The exhibit makes visitors appreciate how difficult some of the early subways building methods were, according to Bencivenga.

“Most people don’t actually stop to think about the original IRT subway was for the most part done by hand: pick axes, shovels, wheelbarrows, and mules,” she said.

The photos also capture scenes of a now-forgotten Brooklyn. Shots of construction along the Fourth Avenue Line (now the D, N, and R trains), show the street lined with horse carriage businesses, said the exhibit’s curator.

“Along Fourth Avenue you have all these equine-based businesses like farriers, carriage makers, veterinarians,” said Jodi Shapiro.

Children outside a horse shoer on Fourth Avenue and 19th Street in 1910. All photos by Granville W. Pullis, and courtesy of New York Transit Museum

Today, the wide thoroughfare is sprinkled with auto shops and gas stations — a different kind of transportation-focused business, noted Bencivenga.

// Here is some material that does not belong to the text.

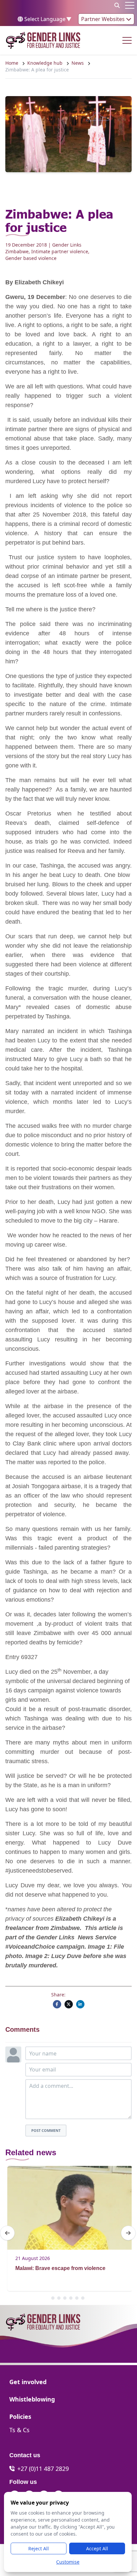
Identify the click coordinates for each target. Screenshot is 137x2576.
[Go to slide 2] (59, 2298)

“It was vehicle repair, it still kind of is vehicle repair in 2020. It’s in the DNA of that quadrant of Brooklyn,” she said.

Shapiro chose the roughly 250 images from the museum’s vast archive of subway construction photos. The snaps are mostly utilitarian, but a surprising number had an artistic touch, with posed workmen and interesting compositions, said Shapiro. 

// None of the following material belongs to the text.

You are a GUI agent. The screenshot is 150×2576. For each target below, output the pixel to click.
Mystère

“It looks like they were trying to show how dignified these people were even in a climate where laborers were probably not considered essential at all, even though they were doing the most important jobs,” she said.

In 1914, this stretch of Fourth Avenue in Park Slope was almost empty.

The pictures, taken before, during, and after construction, documented any damage caused by construction accidents, which were common due to the prevalent use of dynamite and the lack of modern safety precautions.

The photos also captured interesting finds discovered below the streets, including a skull, an axe, and an entire wooden boat workers found while digging up ground for the South Ferry station in Manhattan. 

Excavators found a centuries-old boat while digging up the ground at Manhattan’s South Ferry station in 1916.

“That entire part of Lower Manhattan is landfill, so any construction that happens there, even nowadays, they find all sorts of interesting things,” said Shapiro.

“Streetscapes and Subways” at the New York City Transit Museum [99 Schermerhorn St., at Boerum Place in Downtown, (718) 694–1600, www.nytransitmuseum.org]. Through Jan. 17, 2021; Tue–Fri, 10 am–4 pm. Sat–Sun, 11 am–5 pm. $10 ($5 kids).